## Tasks to carry out
1. Swap "persecution" for "opposition" in the passage of the sermon on prayer that opens at "But when I push" and closes after "in their prayer?", and write out that passage with the change made.
2. Pick up the sermon on prayer after its last sentence and carry it forward in the same speaking voice.

## Excerpt provided
Begin

That sounds pretty good. Well I hope they like what I just said and agree with it. You remember in the Gospel of Luke, Jesus gave a parable about prayer and he said, two men went up to the temple to pray. One was a Pharisee and the other was a tax collector. And the Pharisee stood and prayed thus with himself, Lord I thank you that I'm not like other men, especially like this tax collector. He prayed that out loud, but he was really praying to himself. So R.A. Torrey writes, we should never utter one syllable in prayer in public or private until we're definitely conscious that we are coming into the presence of God and actually praying to him. And here's why it's important that you recognize to whom you're talking. It gives you the needed perspective.
See we come to God so overwhelmed sometimes with our problems and the issues and it's reflected, Lord this is really hard. I know this sounds impossible. What? You're talking to somebody who doesn't have the word in his vocabulary. Example that has always been helpful to me is, I'm looking at you right now. I'm looking at a large group of people, a large crowd, and I mean that not individually, but corporately. It's a big mass I'm looking at. But I have a little object in my hand, a Bible, which is capable of by perspective pushing you away and you're out of my sight. If I do this, I cannot see you. Now if I were to push this Bible back into the crowd and I would see its size in comparison to you, it wouldn't look that big.
But when I push it really close to my eyes, it blocks everything else out. We often come with our problems to God right here. That's where they are.
They're right here. I can't see anything but my issue, my little horizon, my problems. But then when I say, Oh Lord, you are God. I'm talking to the Lord God.
It pushes my problems out into the right perspective. And I see them in the light of who He is. In scripture, there's an example of that. Acts chapter 4, a law goes out.
The early church cannot speak the name of Jesus publicly. And so the persecution hits. It looks like the program of Jesus is going to shut down until they pray.
And this is what they say. Lord, you are God. You made the heaven, the earth, the sea, and everything that's in it. Why did they bother with all of that in their prayer?
Because they wanted to get this whole thing in the right perspective. We are talking to the Creator, the all powerful One. Oh, and by the way, we have this little issue we want you to attend to. It's pushing us out into the light of God. It's pushing us out into the light of God.
Oh, and by the way, we have this little issue we want you to attend to. It's pushing the problem back out into the perspective of the majesty of God. That's why the Jews, when they pray, they begin their prayers typically like this, Baruch atah Adonai Eloheinu, Melech haolam. Blessed are you, Lord God, King of the universe. That's who we're talking to, King of the universe.
So Daniel begins that way. I prayed to the Lord, my God. Look what he says in verse 4. Look what he calls him. Oh, Lord, great and awesome God. That's humble adoration.
It means great in magnitude, great in importance. As he continues in his prayer in verse 7, he says the Lord is righteous. That is, God always does what is right, never makes a mistake.
You never if he's blown it or done something wrong, he's always right. In verse 9, he calls him merciful and forgiving. In verse 14, he acknowledges his power, his might.
In verse 15, he says he's made a name for himself. So when he prays, he uses adoring terms, honoring God's character and praising God's name. That's how Jesus taught us to pray in the Lord's Prayer, right? And when you pray, say, our Father, which art in heaven, hallowed be thy name.

End

## Data segment

Begin

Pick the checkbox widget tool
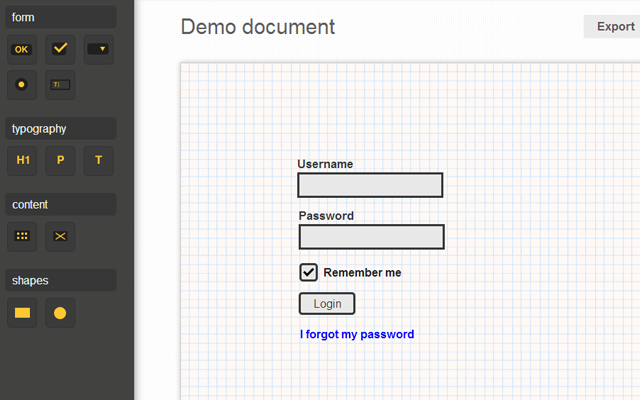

End

## Responses per task
1.
But when I push it really close to my eyes, it blocks everything else out. We often come with our problems to God right here. That's where they are.
They're right here. I can't see anything but my issue, my little horizon, my problems. But then when I say, Oh Lord, you are God. I'm talking to the Lord God.
It pushes my problems out into the right perspective. And I see them in the light of who He is. In scripture, there's an example of that. Acts chapter 4, a law goes out.
The early church cannot speak the name of Jesus publicly. And so the opposition hits. It looks like the program of Jesus is going to shut down until they pray.
And this is what they say. Lord, you are God. You made the heaven, the earth, the sea, and everything that's in it. Why did they bother with all of that in their prayer?

2.
And that's how Daniel does it. He prays. Frankly, I think too little time is spent in our prayers with adoration. So much of our prayer is self-focused. Adoration forces your eyes above the horizon of human difficulties and your own issues and lets you get that right perspective and see things clearly. For so many people, prayer is like an aspirin.
Well, take two of these every four hours for three days. Pray twice a day for three days. Or God is something like an emergency room. You know he's out there and you know the prayer is kind of good to do and it's probably good to talk to him every now and then, but you don't until a huge issue comes your way and sort of like you're driven to the emergency room, then suddenly it's like, oh God. For others, prayer is sort of like a first-class hotel. They believe in a theology that says I can name it and I can claim it and I can tell God to do this and I can command God's power by my words and so they sort of see God as the bellhop in a nice hotel.
They just call room service or like dial toll-free, claim it, and get your blessing today. But prayer begins with humble adoration. Look at it like this. When we communicate with God, there's a progress that we ought to be making the longer we know him. A mature progress in communication. When you were a baby, you know what your first word was?
I do. What was it? Can you say it? What? Wah. Somebody just said wah. I think it was more like wah. I don't think you did wah.
If you did, you were like the coolest baby ever. But that was your first word. It was a cry.
That's all you knew when you wanted your bottle. It was not wah but wah. You got your mom's attention. She fed you. You needed your diaper changed.
It was wah. Okay, not really great communication skills yet. But then your parents said use your words, right? And so you use your words and your words were I want that. I need that.
A little bit of an improvement from the wah but not really much. But as you grew older, you learned to communicate differently so that when you became an adult, your communication with your parents was far different. In the latter years when my parents were alive, when I called them on the phone, I never once said I need, I want, give me this, give me that.
It was always how are you doing? How can I help you? How can I be a blessing to you? That's mature communication. So it is with prayer.
As you become mature, you get more concerned with this. I'm just in God's presence. It's a humble adoration. Dwight L. Moody, the great evangelist, had a little child. He was busy preparing for a speaking tour and he was in his study preoccupied with his books and his messages and his little eight-year-old son came in and sat there and Moody said what do you want?
He said I don't want anything, Daddy. I just want to be where you are. And I think there's something to that in prayer. Lord, I just want to be where you are. You are great. You are awesome. I'm talking to you.
I'm hanging with you. So humble adoration is the first strand. Here's the second one. Honest confession. That needs to be a strand of the rope that you pull when you talk to God.
Honest confession. Beginning in verse 5 all the way down to verse 15. It's the longest section of this prayer which we've already read. It's a confession. It's Daniel saying we've blown it. I'm sorry. We've done this.
We've acted wickedly over and over again. He goes through the history of the nation of Israel from the times of the kings and the prophets and shows how they have repeatedly disobeyed God's voice. It's been said that the six most important words in human relations are I admit that I was wrong. They're the most important words.
They're also the hardest to say. But here is Daniel saying them to God. And when Jesus taught his disciples to pray, did he not tell them that confession was a necessary part of that? Our Father, which art in heaven, hallowed be your name.
Your kingdom come, your will be done on earth as it is in heaven. Give us this day our daily bread and forgive us our debts as we forgive our debtors. Incidentally, have you ever noticed that when Jesus taught his disciples to pray, he taught them to use the plural, not the singular?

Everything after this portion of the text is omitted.